Please advise why is the ratio obtained the ratio of time traveled and not the distance? I would like to solve these problems using allegation rather than weighted average formula. Hence please explain with respect to the allegation concept.
Thanks in advance.
Say you drive for 1 hour at 10mph and for 1 hour at 20 mph. (So the ratio of time traveled at each speed is 1:1.) You'll drive a total of 30 miles and drive for a total of 2 hours, meaning your average speed is 15 mph, or an equal distance on the number line from both 10 and 20 - a 1:1 ratio.

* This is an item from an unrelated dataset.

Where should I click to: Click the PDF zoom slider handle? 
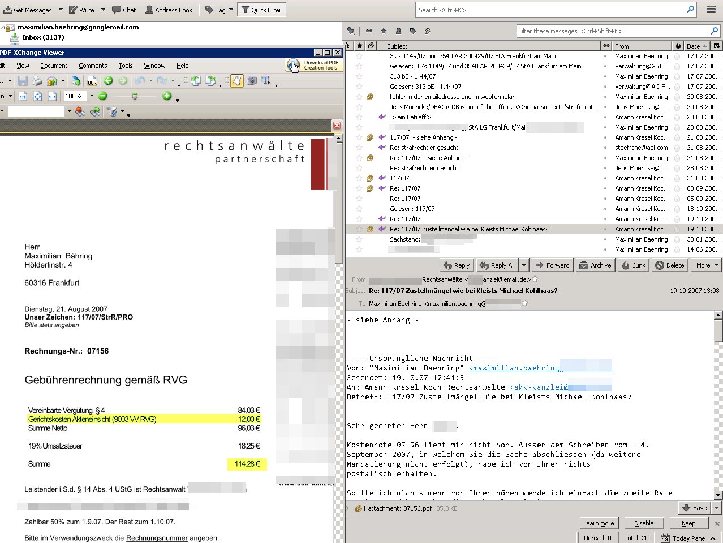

Now say you drive 20 miles at 10mph and then drive 20 miles at 20mph. This time our distance traveled at each speed is a 1:1 ratio. You'll spend 2 hours driving at 10mph to cover 20 miles and 1 hour driving at 20 mph to cover 20 miles. You'll drive a total of 40 miles and spend a total of 3 hours driving, giving you an average speed of 40/3 = 13.3333... Now the average speed is closer to 10 than 20 - not a 1:1 ratio. This makes sense as you'd spend more time driving at the slower speed, thus weighting your average towards this end.
So when you're using alligation in a ratio question, the ratio gives you the ratio of the amount of time spent traveling at each respective speed, not the ratio of the distances covered at each speed.